PROBLEM TO SOLVE
Lines of the material that include the string "will" should be returned.

RECORDS
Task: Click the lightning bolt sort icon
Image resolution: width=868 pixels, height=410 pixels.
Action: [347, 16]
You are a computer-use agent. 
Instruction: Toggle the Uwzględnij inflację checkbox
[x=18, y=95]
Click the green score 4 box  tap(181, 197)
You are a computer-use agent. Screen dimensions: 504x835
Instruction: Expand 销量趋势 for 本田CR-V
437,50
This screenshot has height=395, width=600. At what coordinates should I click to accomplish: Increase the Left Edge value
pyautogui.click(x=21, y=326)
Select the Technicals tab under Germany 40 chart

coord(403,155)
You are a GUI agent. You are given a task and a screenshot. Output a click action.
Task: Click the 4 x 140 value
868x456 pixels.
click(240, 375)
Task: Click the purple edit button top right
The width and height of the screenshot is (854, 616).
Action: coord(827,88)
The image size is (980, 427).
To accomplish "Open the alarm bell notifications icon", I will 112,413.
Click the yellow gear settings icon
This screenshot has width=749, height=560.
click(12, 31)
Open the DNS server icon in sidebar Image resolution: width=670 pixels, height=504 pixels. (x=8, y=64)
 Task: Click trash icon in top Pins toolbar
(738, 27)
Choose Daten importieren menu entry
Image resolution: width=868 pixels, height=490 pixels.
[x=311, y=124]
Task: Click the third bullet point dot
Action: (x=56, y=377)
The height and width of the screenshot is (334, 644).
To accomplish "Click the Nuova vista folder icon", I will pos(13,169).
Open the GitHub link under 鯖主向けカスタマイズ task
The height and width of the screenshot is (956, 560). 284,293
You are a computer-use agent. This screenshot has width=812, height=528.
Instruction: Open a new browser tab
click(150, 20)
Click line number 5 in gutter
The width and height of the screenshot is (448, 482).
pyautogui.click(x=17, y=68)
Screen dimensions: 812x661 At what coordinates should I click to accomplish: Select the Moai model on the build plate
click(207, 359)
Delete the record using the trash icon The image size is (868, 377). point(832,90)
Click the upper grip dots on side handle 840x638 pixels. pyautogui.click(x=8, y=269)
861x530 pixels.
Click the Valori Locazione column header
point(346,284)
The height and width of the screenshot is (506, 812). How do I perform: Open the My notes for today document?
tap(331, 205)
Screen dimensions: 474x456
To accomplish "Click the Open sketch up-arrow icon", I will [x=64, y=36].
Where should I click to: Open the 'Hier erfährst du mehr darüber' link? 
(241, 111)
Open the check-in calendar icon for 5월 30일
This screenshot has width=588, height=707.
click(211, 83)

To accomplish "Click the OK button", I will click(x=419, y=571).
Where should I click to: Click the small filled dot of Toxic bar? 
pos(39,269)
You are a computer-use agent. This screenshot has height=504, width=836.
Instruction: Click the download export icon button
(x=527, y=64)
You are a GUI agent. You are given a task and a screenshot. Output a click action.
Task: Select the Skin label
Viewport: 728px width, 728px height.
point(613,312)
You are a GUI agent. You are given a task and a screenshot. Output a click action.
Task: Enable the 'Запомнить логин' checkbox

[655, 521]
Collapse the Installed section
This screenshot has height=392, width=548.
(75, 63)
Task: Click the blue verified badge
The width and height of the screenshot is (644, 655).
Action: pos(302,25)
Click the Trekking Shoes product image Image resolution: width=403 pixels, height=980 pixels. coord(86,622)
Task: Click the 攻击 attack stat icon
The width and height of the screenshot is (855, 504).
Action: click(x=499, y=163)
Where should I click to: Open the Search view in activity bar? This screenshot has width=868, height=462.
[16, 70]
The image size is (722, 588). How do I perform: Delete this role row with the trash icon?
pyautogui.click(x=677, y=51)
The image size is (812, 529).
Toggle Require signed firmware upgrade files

RESULT OF THIS EXERCISE
To accomplish "Open the alarm bell notifications icon", I will 112,413.
To accomplish "Click the Nuova vista folder icon", I will pos(13,169).
To accomplish "Click the Open sketch up-arrow icon", I will [x=64, y=36].
To accomplish "Click the OK button", I will click(x=419, y=571).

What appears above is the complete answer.